E as lesões? "Elas podem acontecer, mas hoje me sinto mais preparado e forte do que quando comecei". Para manter a saúde em dia, ele faz um controle de temperatura dos músculos e articulações. Variações de um grau centígrado em partes específicas do corpo sugerem o início de um processo inflamatório e risco elevado de lesão. Quando isso acontece, Hugo faz um tratamento preventivo para acelerar a recuperação.

Todas as corridas de Hugo são monitoradas por sensores. Além de ajudar no seu treino, ele coleta dados que serão objeto de estudo por cardiologistas e ortopedistas. "A ideia é contribuir de alguma forma para a ciência com esse experimento que eu me propus a fazer".
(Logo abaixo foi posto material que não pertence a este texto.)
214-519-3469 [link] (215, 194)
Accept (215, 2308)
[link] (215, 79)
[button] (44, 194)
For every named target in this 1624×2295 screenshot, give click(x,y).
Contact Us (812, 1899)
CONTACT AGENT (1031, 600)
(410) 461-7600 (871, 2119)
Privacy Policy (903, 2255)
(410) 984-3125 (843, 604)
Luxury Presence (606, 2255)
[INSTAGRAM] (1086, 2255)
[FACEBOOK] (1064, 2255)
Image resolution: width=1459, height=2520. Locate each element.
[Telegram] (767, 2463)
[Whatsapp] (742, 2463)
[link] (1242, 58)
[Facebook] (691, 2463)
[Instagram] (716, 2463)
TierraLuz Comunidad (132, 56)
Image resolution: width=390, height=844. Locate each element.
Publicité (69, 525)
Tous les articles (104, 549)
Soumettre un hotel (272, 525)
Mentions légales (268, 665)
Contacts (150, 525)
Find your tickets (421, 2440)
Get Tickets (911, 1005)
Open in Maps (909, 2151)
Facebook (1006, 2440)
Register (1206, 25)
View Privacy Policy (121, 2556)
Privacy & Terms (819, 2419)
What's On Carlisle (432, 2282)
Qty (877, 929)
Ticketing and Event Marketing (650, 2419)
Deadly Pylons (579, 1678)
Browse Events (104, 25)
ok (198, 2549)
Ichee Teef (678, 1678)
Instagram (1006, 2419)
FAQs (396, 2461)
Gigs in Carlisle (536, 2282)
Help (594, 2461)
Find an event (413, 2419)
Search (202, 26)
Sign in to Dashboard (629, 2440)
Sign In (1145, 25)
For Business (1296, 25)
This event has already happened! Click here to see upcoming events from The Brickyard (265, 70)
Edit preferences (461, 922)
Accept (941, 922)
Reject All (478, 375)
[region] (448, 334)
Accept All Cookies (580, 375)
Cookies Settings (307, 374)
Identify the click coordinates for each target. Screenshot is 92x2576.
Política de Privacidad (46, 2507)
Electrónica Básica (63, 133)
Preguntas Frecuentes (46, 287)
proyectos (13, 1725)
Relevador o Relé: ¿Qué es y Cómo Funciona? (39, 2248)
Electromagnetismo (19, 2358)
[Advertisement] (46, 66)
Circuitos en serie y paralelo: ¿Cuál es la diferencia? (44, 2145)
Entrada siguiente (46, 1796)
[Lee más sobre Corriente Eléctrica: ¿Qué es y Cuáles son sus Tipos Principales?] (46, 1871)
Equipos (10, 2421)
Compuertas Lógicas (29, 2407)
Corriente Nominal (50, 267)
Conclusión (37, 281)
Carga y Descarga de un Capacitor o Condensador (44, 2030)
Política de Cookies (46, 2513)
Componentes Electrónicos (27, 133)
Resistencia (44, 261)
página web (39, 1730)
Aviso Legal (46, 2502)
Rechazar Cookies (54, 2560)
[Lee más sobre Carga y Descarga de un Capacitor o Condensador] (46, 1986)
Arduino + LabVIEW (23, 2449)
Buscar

Enquanto as pesquisas não saem, Hugo compartilha algumas lições que tirou das quase cem maratonas corridas até agora. A primeira é dividir o percurso em trechos, e celebrar pequenas vitórias no caminho. A segunda é começar devagar, respeitar o tempo do corpo, e só acelerar quando sentir que a musculatura está pronta para encarar o desafio. A terceira é não negligenciar a nutrição e a hidratação. "Eu como a cada 20 minutos, bebo quase 3 litros de água. Sem isso, meu corpo não funcionaria tão bem".

E quando terminarem as 365 maratonas? "Vivo um dia de cada vez, mas não me vejo mais fora do esporte. O mundo de TI, no qual passei mais de 20 anos da minha vida, faz parte do passado. Essa experiência me qualifica para muitas atividades, mas só o tempo dirá".

Nesta segunda-feira (5), enquanto este texto é publicado, Hugo completa a sua centésima maratona. Um feito celebrado com festa no domingo, quando reuniu 300 corredores para acompanhá-lo em uma prova organizada para marcar a ocasião.

Faltam 265 dias, corridos um de cada vez.